[RECORDS PROVIDED Boundary: Start]

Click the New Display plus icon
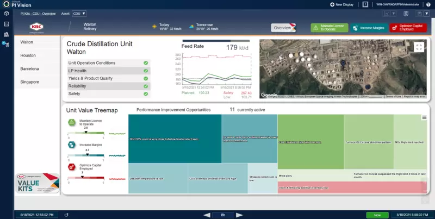This screenshot has width=435, height=219. point(332,4)
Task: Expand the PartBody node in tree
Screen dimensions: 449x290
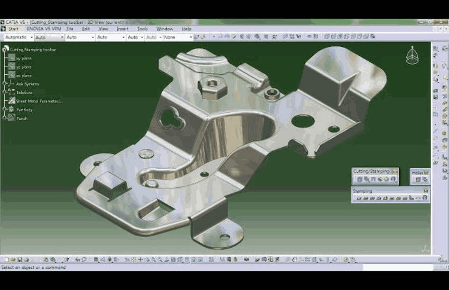Action: tap(5, 110)
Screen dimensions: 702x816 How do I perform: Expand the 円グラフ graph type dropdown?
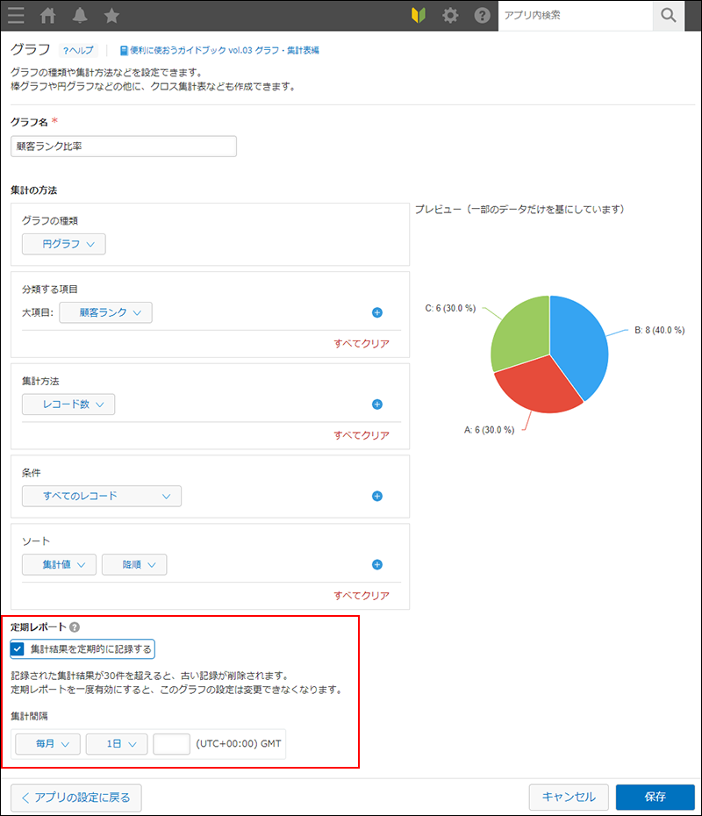click(63, 244)
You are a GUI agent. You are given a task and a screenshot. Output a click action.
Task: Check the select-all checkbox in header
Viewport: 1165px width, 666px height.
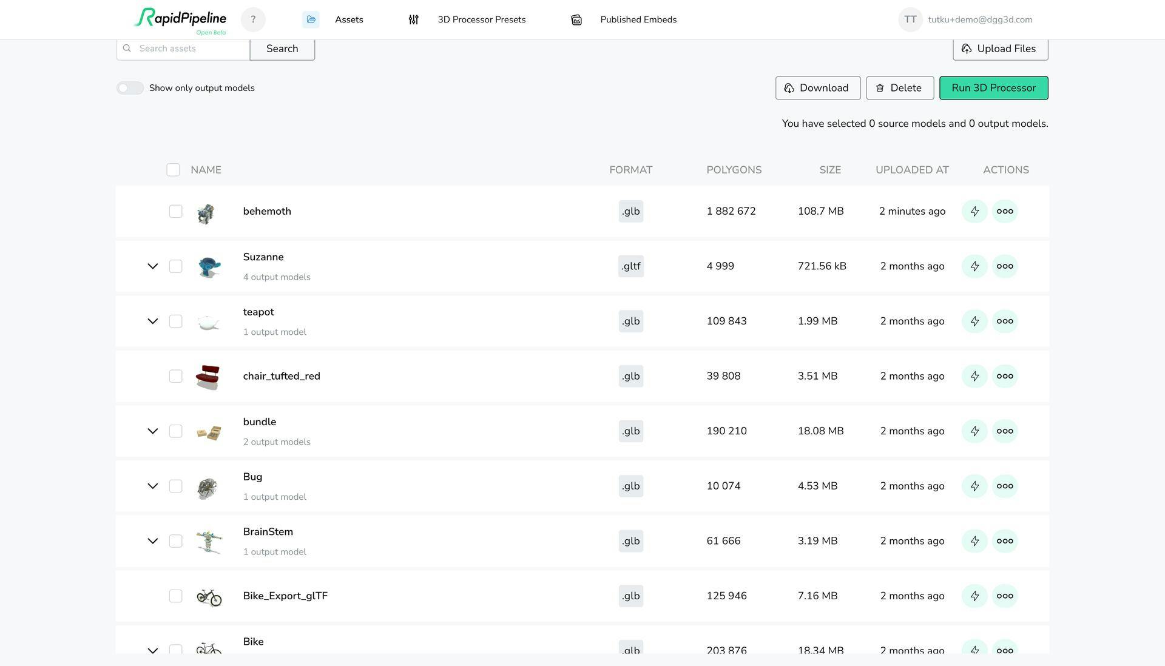point(173,170)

[RECORDS PROVIDED Boundary: End]

INSTRUCTIONS TO FOLLOW: Extract, character for character, every line from the one that holds "Task: Check the select-all checkbox in header" through the end of the entries above. Include both boundary lines and no pictures.

THE COMPLETED TASK:
Task: Check the select-all checkbox in header
Viewport: 1165px width, 666px height.
point(173,170)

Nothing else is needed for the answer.